CenterPoint’s F.B. Culley Generating Station in Warrick County was the other Indiana plant named in DOE’s orders, and Indystar listed Culley alongside Schahfer as required to remain online until at least March 23, 2026. The reporting did not specify unit numbers at Culley or detailed operational conditions for specific Culley turbines, and utilities and regulators have not published a public breakdown of unit-level availability tied to the orders in the material reviewed.

AI-generated illustration
AI-generated illustration

Federal action in Indiana follows earlier must-run orders elsewhere that already attracted significant costs and litigation. DOE’s directive that kept Michigan’s J.H. Campbell running was reported to have cost consumers $164 million over four months, and a coalition of environmental groups asked the U.S. Court of Appeals for the D.C. Circuit to “put an end to the Department’s continued abuse of its authority, which has imposed millions of dollars in unnecessary costs and pollution on residents of Michigan and the Midwest.” In Colorado, DOE ordered Craig Generating Station Unit 1 to stay online after a Dec. 30 order; reporting said the unit suffered a valve failure 11 days before the mandate, that running costs at Craig rose 67 percent between 2021 and 2024, and that Tri-State Generation and Transmission Association argued in a Feb. 5, 2026 rehearing petition that “The Order’s asserted emergency is no such emergency.”

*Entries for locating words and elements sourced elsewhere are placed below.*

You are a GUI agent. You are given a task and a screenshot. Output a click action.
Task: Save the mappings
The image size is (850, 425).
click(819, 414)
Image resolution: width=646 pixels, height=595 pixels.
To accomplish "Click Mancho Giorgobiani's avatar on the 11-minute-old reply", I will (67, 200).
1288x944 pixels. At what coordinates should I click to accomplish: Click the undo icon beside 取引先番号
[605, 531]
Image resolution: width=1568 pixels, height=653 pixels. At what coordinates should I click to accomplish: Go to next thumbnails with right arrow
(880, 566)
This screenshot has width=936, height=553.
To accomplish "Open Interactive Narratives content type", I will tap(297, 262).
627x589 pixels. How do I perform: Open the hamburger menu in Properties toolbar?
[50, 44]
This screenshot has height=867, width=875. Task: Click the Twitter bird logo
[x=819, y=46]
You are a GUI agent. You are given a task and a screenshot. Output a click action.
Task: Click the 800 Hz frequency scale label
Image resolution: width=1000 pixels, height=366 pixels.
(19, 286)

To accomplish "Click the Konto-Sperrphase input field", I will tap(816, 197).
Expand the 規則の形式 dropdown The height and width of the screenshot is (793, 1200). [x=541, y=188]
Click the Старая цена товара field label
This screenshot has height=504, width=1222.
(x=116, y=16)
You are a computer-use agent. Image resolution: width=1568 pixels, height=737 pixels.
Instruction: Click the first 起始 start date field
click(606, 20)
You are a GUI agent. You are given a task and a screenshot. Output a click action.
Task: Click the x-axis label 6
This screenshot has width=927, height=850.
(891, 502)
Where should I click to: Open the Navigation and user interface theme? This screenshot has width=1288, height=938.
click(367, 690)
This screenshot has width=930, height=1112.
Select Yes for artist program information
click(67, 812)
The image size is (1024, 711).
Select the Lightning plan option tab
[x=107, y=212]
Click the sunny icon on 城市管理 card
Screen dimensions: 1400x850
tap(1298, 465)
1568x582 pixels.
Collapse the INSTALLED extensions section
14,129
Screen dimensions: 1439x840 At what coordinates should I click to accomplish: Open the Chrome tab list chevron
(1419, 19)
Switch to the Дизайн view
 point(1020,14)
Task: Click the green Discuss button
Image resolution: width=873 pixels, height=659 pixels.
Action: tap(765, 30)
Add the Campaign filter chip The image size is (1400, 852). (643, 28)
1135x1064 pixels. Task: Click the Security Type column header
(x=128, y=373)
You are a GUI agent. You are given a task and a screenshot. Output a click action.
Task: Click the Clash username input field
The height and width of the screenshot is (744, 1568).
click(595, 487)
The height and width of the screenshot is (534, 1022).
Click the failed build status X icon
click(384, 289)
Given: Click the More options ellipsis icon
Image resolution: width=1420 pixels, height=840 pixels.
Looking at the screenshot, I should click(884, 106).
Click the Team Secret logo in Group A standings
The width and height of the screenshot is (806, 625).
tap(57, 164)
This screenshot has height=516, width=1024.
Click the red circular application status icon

Utilities and political actors are preparing legal and political responses. Tri-State’s CEO Duane Highley said, “As a not-for-profit cooperative, our membership will bear the costs of compliance.” Indiana Democrats have criticized the decision as imposing potential taxpayer burdens. Environmental groups including Earthjustice have labeled at least some orders illegal and unsupported and have filed suit or briefs challenging DOE’s use of Section 202(c).

Key details remain contested and likely to shape the immediate local impact: reports conflict on whether R.M. Schahfer’s municipal/county designation is “Jasper County” or “Jasper (Dubois County),” precise unit-level conditions at Culley have not been published, and the full DOE order texts and cost accounting for the Indiana directives are not yet public. With rehearing petitions and D.C. Circuit briefs filed, residents and ratepayers in Dubois and Warrick counties face a period of litigation and regulatory review that could keep costs and operational uncertainty in place through at least March 23, 2026.